# Problem description
Change "Toggle" to "Switch" in the records starting at the line that contains "Open sadar din's profile picture" and ending at the line that contains "coord(872,204)". Write out only those lines, otherwise unchanged, and leave the pictures out.

# Extracted information
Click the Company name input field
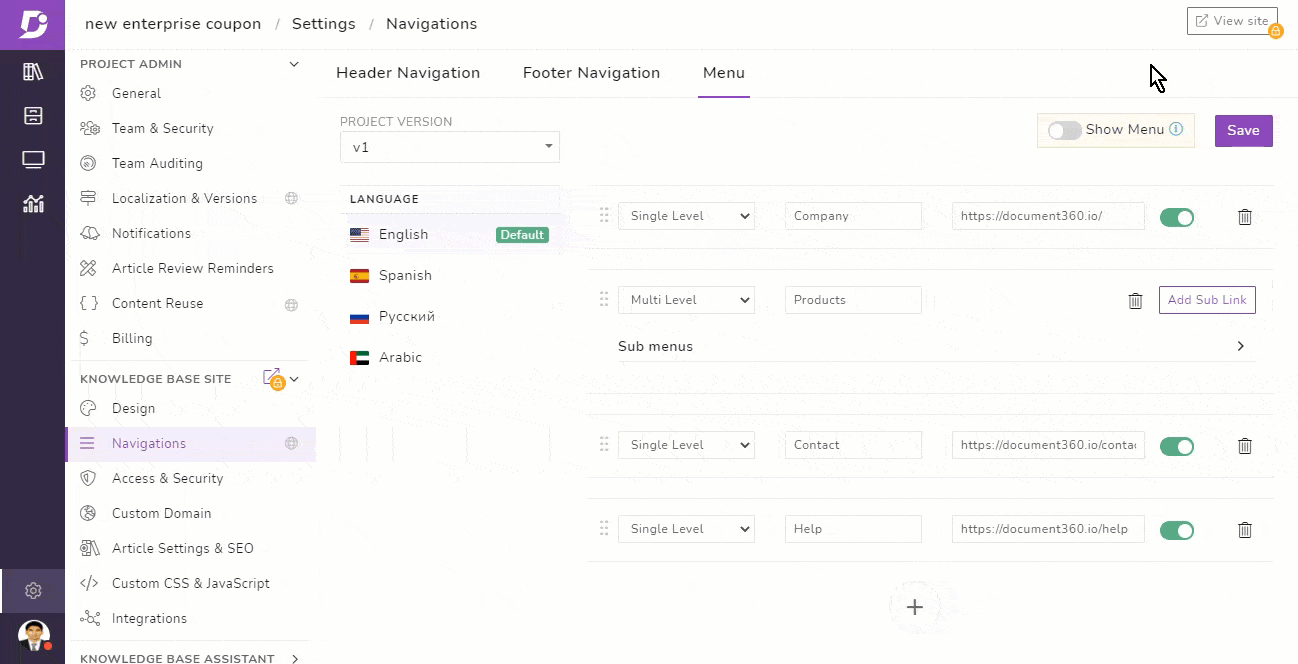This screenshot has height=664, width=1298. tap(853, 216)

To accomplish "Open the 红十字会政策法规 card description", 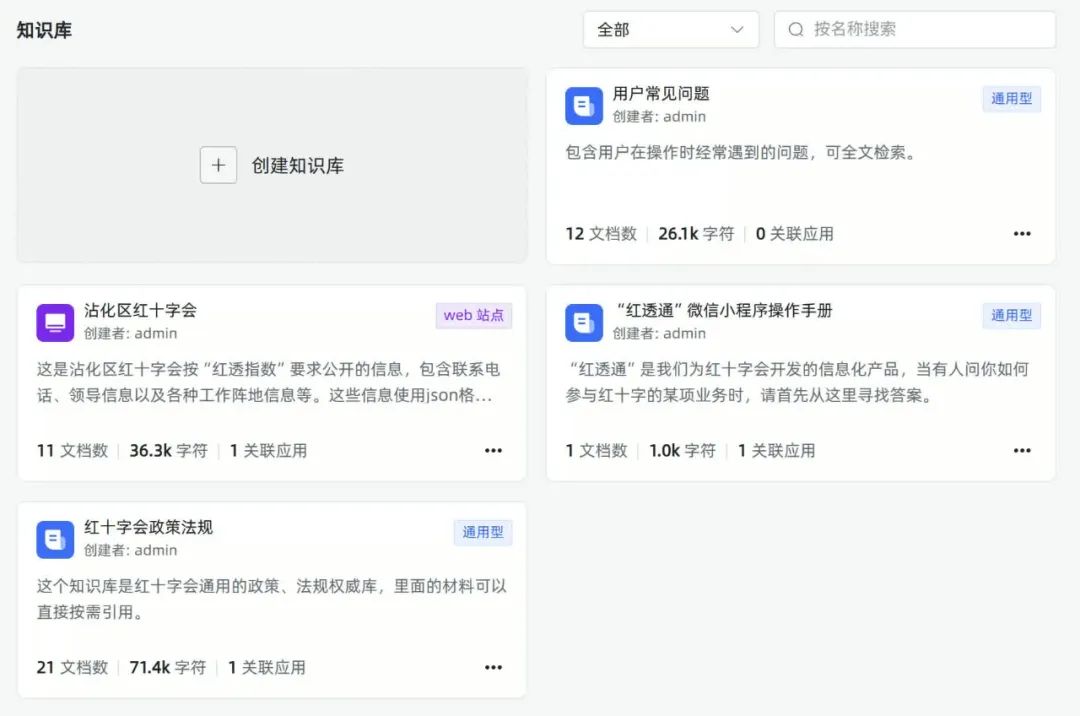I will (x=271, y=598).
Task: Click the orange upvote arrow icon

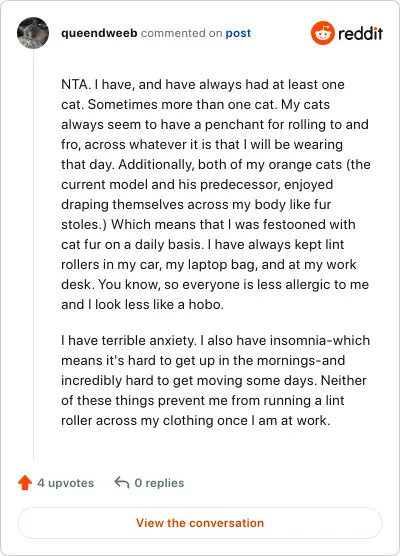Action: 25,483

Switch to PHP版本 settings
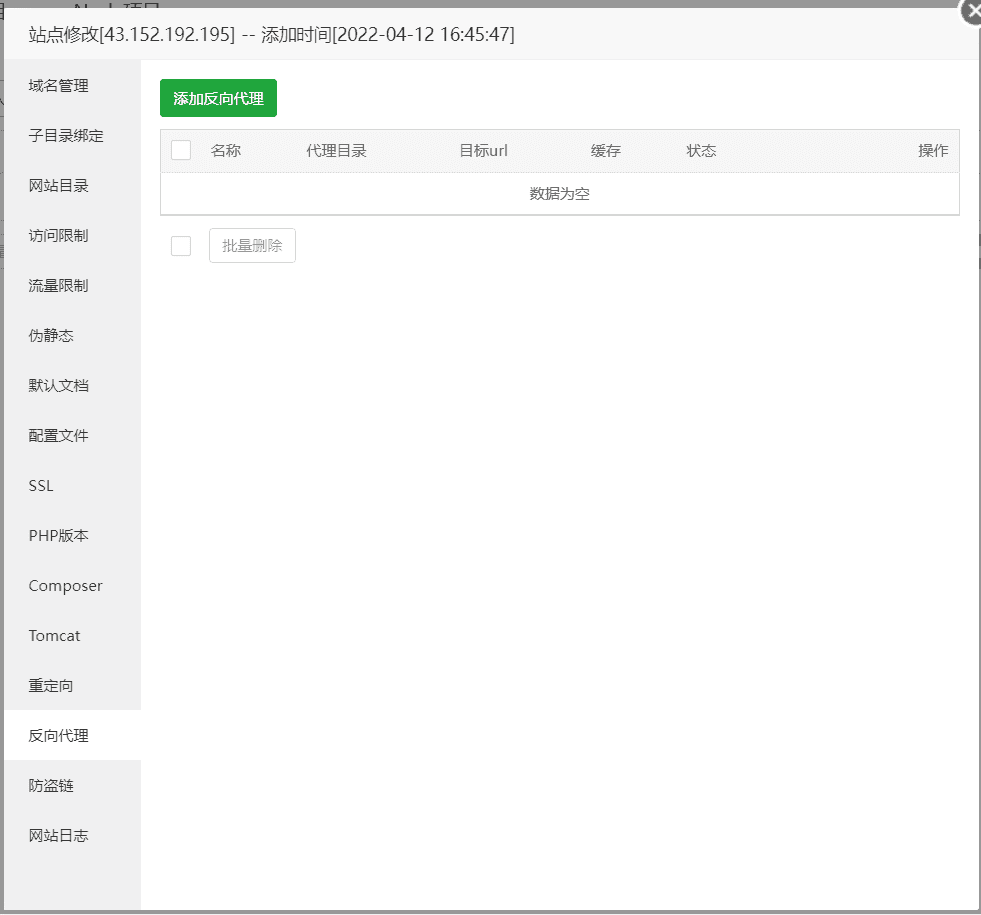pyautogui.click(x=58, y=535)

* * *

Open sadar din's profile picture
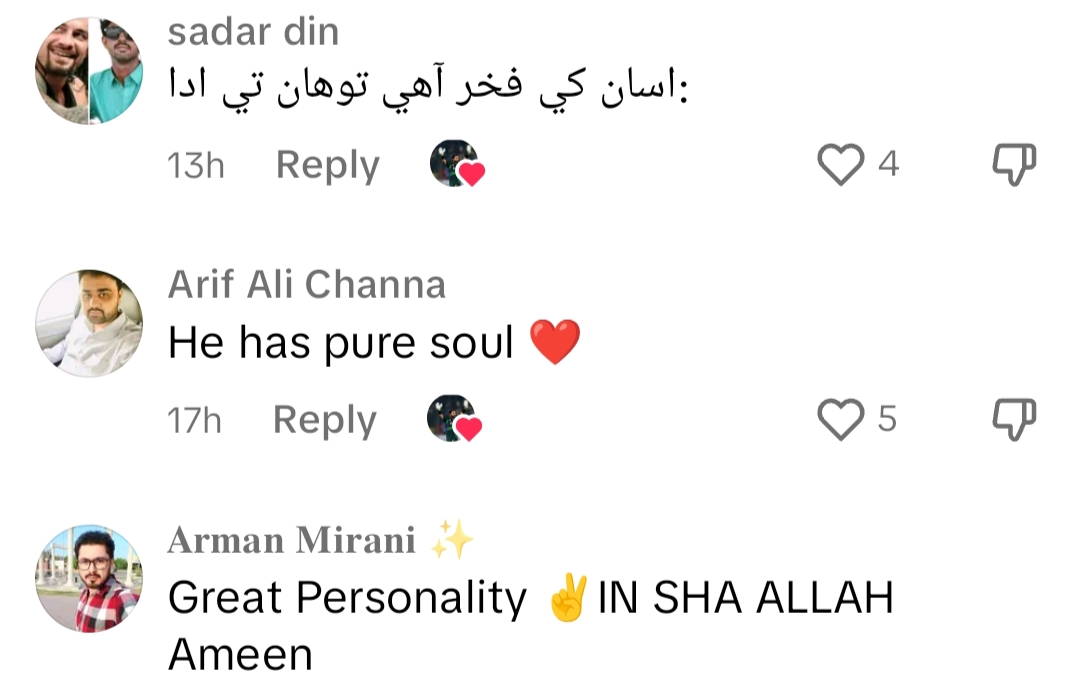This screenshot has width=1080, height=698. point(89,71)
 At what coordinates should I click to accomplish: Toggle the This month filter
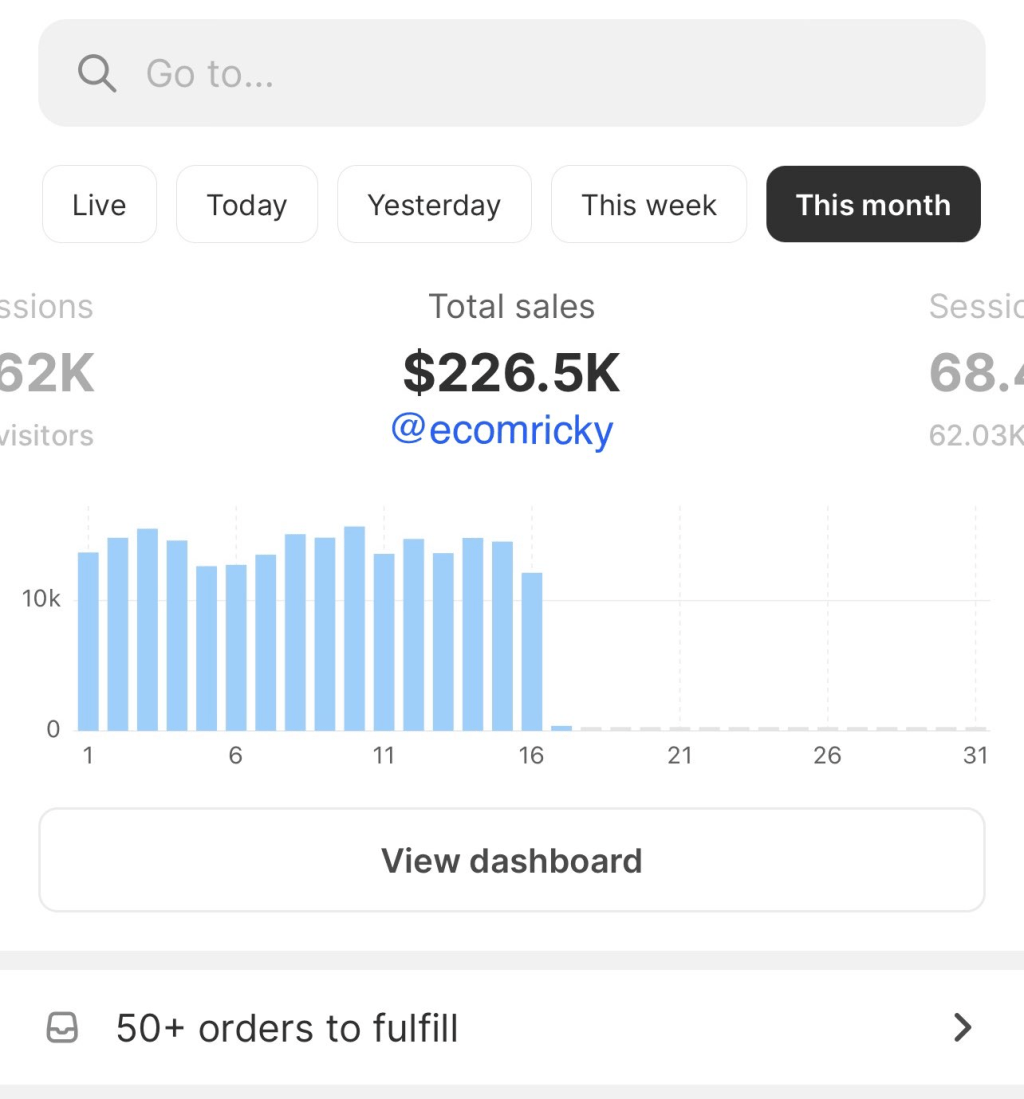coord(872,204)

# Complete response
Open sadar din's profile picture
This screenshot has width=1080, height=698. point(89,71)
 At what coordinates should I click to accomplish: Switch the This month filter
coord(872,204)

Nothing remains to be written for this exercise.